I can speak to this a little bit. First off, reading the BinaryBuilder documentation, (sparse as it is) a bit might fill in some cracks.
We are, indeed, trying to solve the same problem that package managers attempt to solve. However, there are many reasons why traditional package management is not a complete solution for us. Let’s start with what we want, the “statement of purpose” for all this technology: We want to be able to use third-party dependencies (C executables, Fortran libraries, etc…) with as little hassle on the user as possible.
Given that that’s what we want, let’s define some properties that an installation process should have for the user:
- Should work on every platform Julia supports. (MacOS, Windows 32/64-bit, Linux with a bunch of different architectures, etc…)
- Should not require
sudo
access
- Should work well with Pkg3 ideals of being able to silo dependencies into an environment.
- Should not require extensive compiler setups
- Should be resilient against failure.
- Should be uniform, e.g. package authors should not need to write code in their packages to make up for shortcomings of a binary dependency on a certain platform if we can help it.

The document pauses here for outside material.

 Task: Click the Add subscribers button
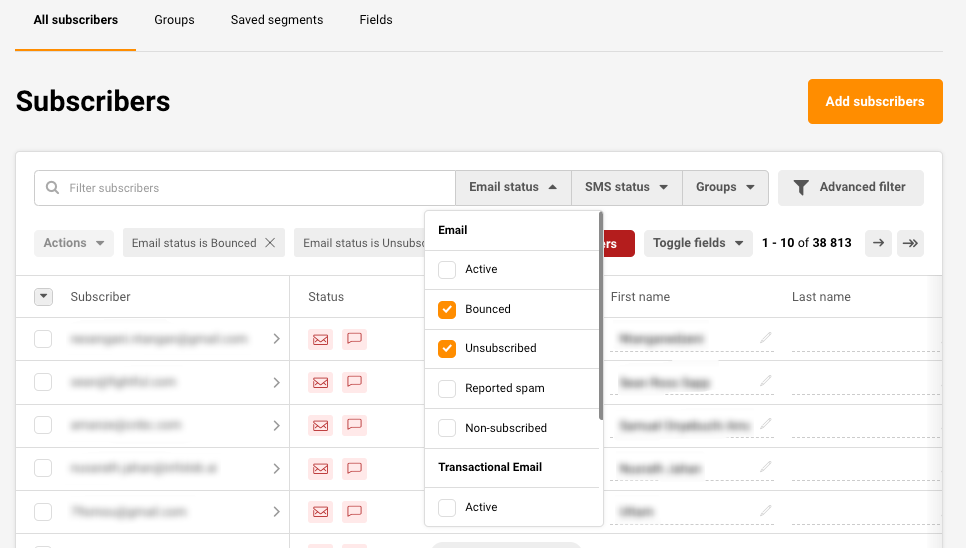tap(875, 101)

Typical package managers tend to solve a subset of these problems very well, but as far as I’ve seen few of them solve all of them satisfactorily. As an example, Aptitude on Debian/Ubuntu does a lot of things right, but unfortunately doesn’t allow us to install things into arbitrary user directories, so there’s no way to have libfoo v0.1
installed for project Foo, and libfoo v0.2
installed for project Bar. Similarly, Nix
is a nice platform that has a lot of good ideas, but we can’t use it on Windows or MacOS, and it doesn’t have binaries for everything, which would lead us into the direction of what we tried to do with Homebrew.jl, which I am desperately trying to move away from because it is too heavy of a maintenance burden to build these large systems on top of a base that can move out from underneath you.

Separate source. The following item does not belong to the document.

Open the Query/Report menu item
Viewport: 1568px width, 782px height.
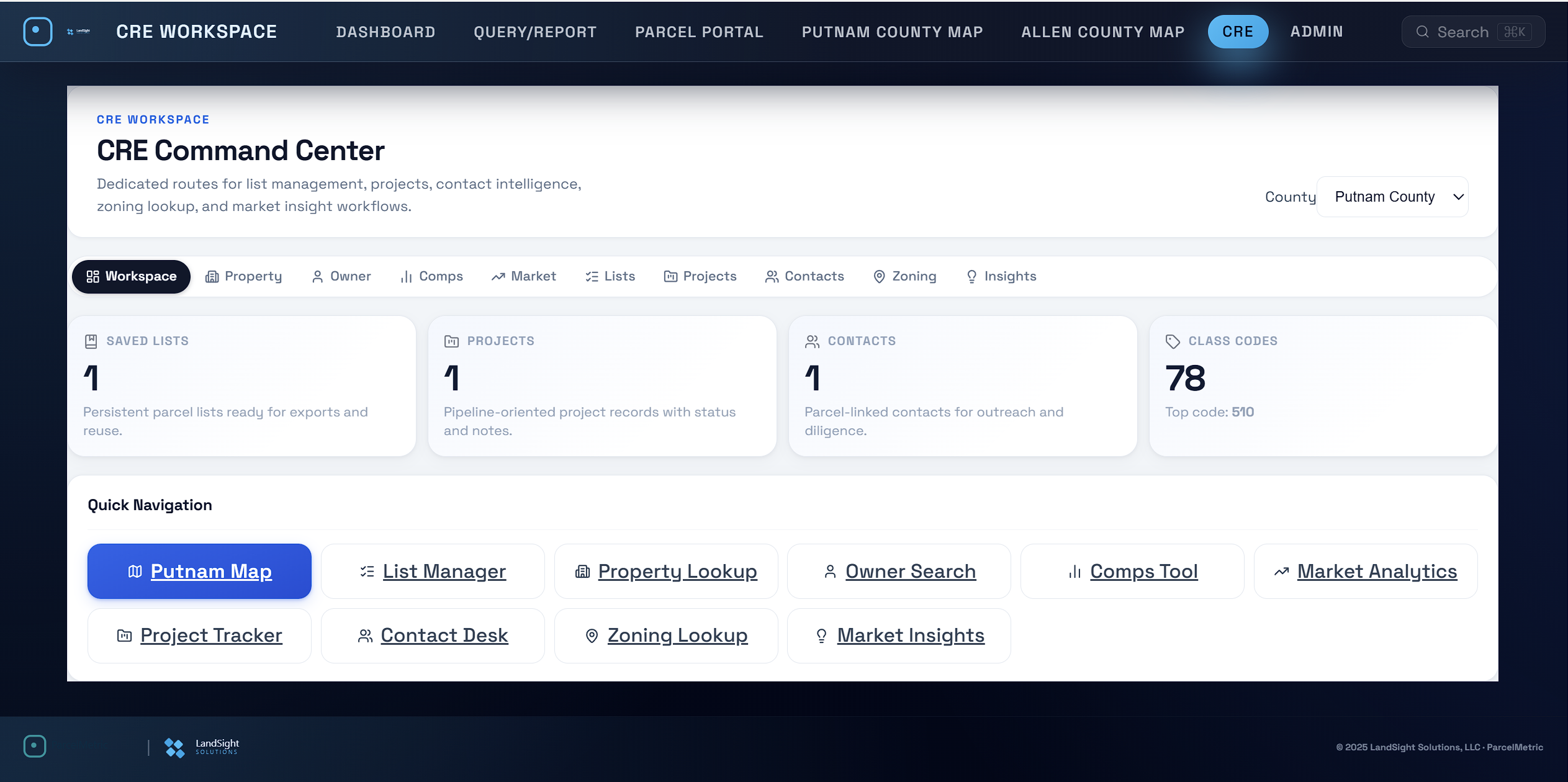(x=535, y=32)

In the end, we decided our usecase is specific and ambitious enough that it was worthwhile to reinvent the wheel a little bit so as to reduce complexity of binary object installation as much as possible. With the new system it is literally just downloading and unpacking a .tar.gz
.
Some projects are an absolute nightmare to build. Most are pretty straightforward, once you’ve done it a few times. I invite you to look at my NettleBuilder repository’s build_tarballs.jl file to see if you still maintain that we are really putting a burden onto users. I rather think it is the other way around, where we are building the ability for users to create relocatable, generic binaries in a way that (to my knowledge) no other opensource programming language has ever attempted. Try building a c library for Python sometime; I spent three days trying to get a moderately sized c library to compile together as a .whl for Mac, Linux and Windows. It’s a nightmare. I have the utmost respect for those that are trying to improve the situation in the Python community right now, (I’ve even seen them look at what we’re trying to do) and I hope that this cross compilation approach can become something that other projects take note of as the easiest and most sane way to build binaries that can work anywhere.
To address David Anthoff, I unfortunately have stalled on my BinaryBuilder work due to real-life obligations so I don’t have an example of e.g. Ipopt using the result of OpenBLAS, but it will come.